Right now Pat is reading a challenging book on prayer called The Circle Maker by Mark Batterson, in her very little free time between a full-time and a part-time job.

Susan

Susan says she isn’t currently reading a book.  But she recently finished three last week by Penny Reid, they are Neanderthal Seeks Human, Friends Without Benefits and Love Hacked.  Week before last she read The Frog Prince and Alice In Wonderland by Elle Lothlorian.  Before those she read The Atlantis Plague and the Atlantis Gene by A. G. Riddle.  Before those two she read L. L Bartlett, Dead In Red, Murder On The Mind, Room At The Inn, Dark Waters and Cheated By Death.  One of her favorite authors is Susan Elizabeth Phillips and she thinks she has read all of hers, the most recent being Match Me If You Can.  She has also read all of the books she could get her hands on by Harlan Coben, Lee Child, J. D. Robb, Tess Gerritsen, Ann Frasier and Katia Leif.  She loves suspense.

Michelle

Being home all day with the kiddos doing their schoolwork and around my household duties, I fit in as much reading as possible.
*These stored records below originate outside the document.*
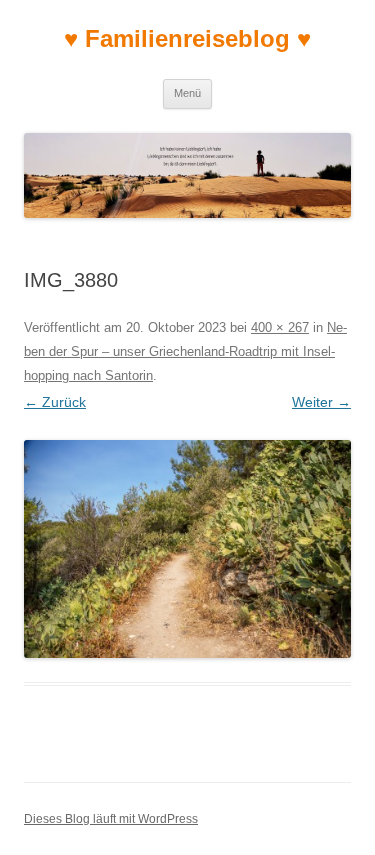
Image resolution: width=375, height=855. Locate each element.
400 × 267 (280, 327)
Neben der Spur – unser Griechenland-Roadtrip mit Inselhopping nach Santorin (185, 351)
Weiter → (321, 402)
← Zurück (55, 402)
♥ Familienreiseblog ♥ (187, 38)
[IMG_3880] (187, 549)
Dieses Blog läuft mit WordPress (111, 819)
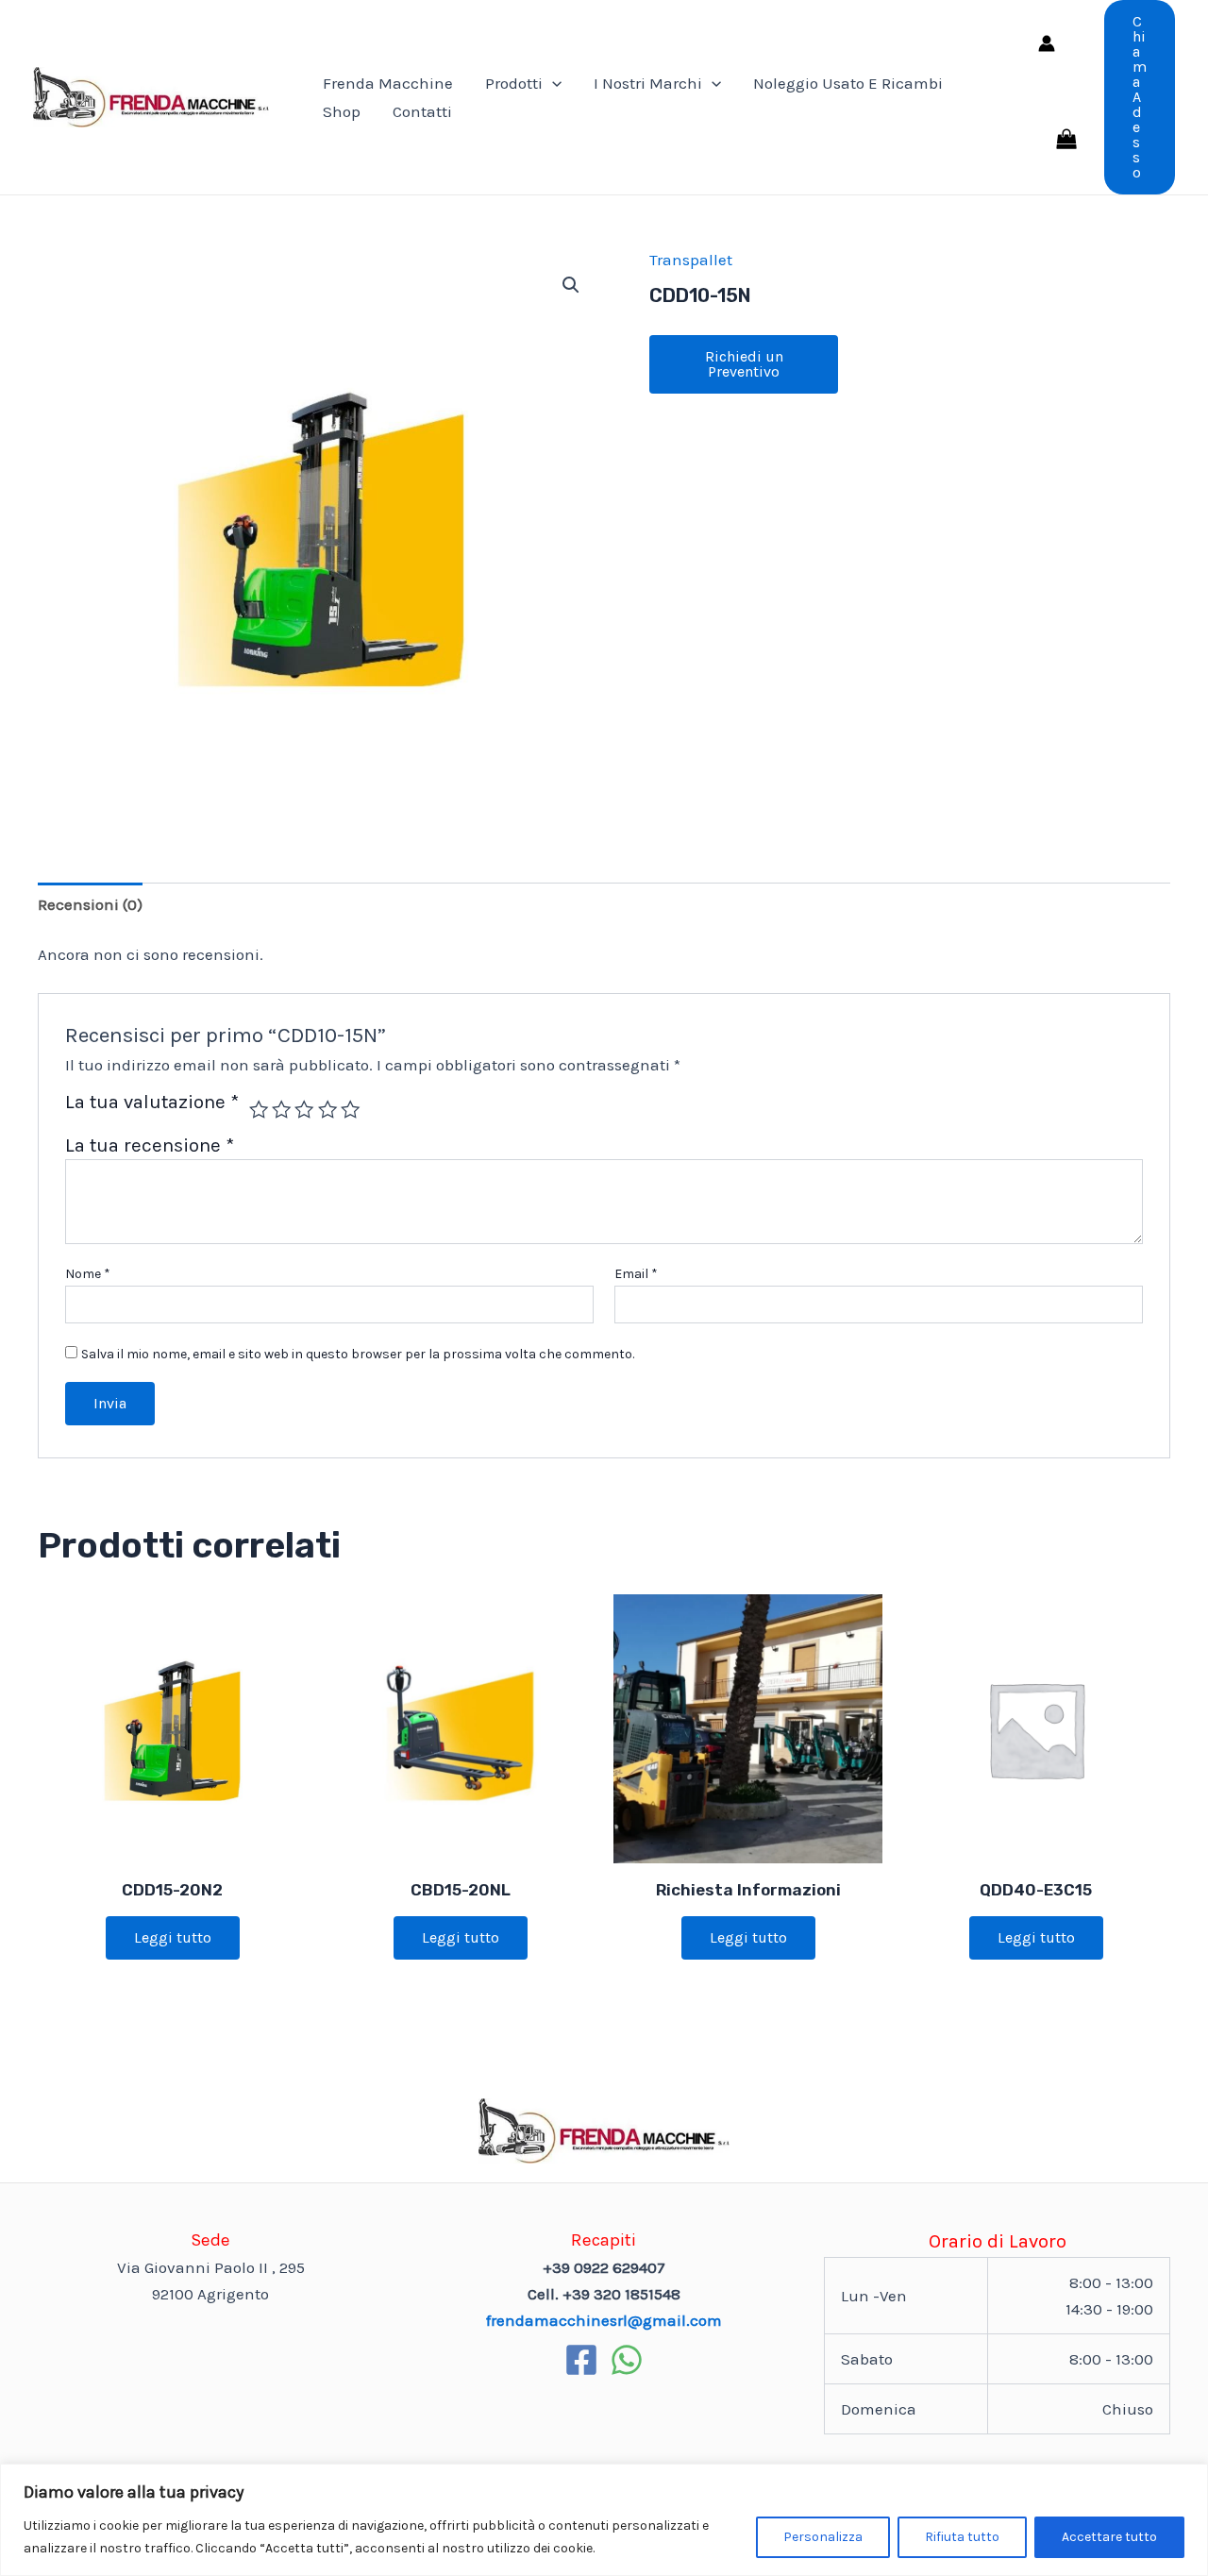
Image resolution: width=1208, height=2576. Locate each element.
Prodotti (514, 83)
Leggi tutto (172, 1937)
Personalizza (823, 2537)
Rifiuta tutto (962, 2537)
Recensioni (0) (90, 904)
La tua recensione (149, 1145)
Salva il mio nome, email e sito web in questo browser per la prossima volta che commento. (357, 1354)
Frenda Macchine (388, 83)
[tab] (90, 904)
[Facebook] (581, 2360)
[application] (552, 83)
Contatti (422, 111)
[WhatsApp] (627, 2360)
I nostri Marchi (648, 83)
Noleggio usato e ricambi (848, 83)
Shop (342, 111)
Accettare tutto (1109, 2537)
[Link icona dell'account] (1046, 43)
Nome (87, 1274)
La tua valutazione (152, 1102)
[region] (604, 2520)
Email (636, 1274)
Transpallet (690, 259)
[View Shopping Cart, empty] (1066, 141)
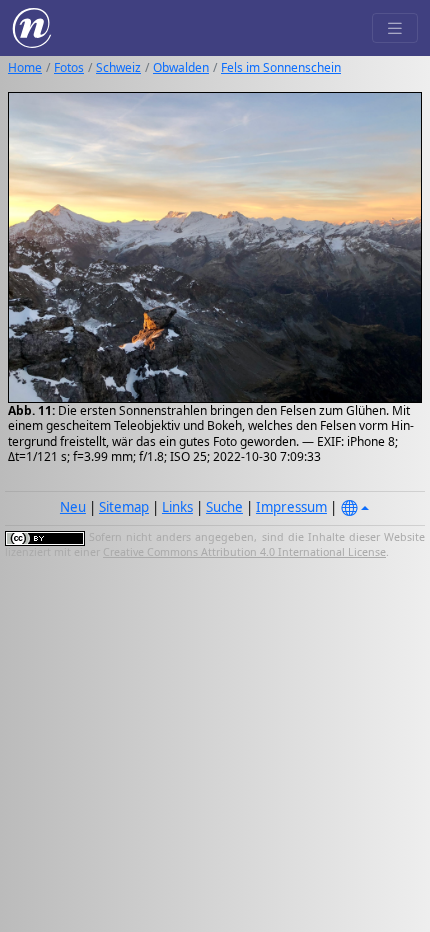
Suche (224, 507)
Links (177, 507)
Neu (73, 507)
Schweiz (118, 67)
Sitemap (124, 507)
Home (25, 67)
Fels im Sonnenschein (281, 67)
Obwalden (181, 67)
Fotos (69, 67)
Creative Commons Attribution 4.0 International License (244, 552)
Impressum (291, 507)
In the last few weeks I’ve read two books by Jon Acuff; Start and Quitter, Try Dying by James Scott Bell, and The End of Dieting by Joel Furhman, M.D. Currently I am reading Remains of the Day by Kazuo Ishiguro, and waiting in my stack to read are several books, which include Reunion by Lauraine Snelling; Death by the Book by Julianna Deering; A Heartbeat Away and Six-Liter Club, both by Harry Kraus, M.D.; Homeschooling for the Rest of Us by Sonya Haskins; Homeschooling Methods by Paul & Gena Suarez; Missing You by Harlan Coben; Gray Ghost by William G. Tapply and Wuthering Heights which I’ve never tackled by Emily Bronte. Good thing the library offers renewals, huh?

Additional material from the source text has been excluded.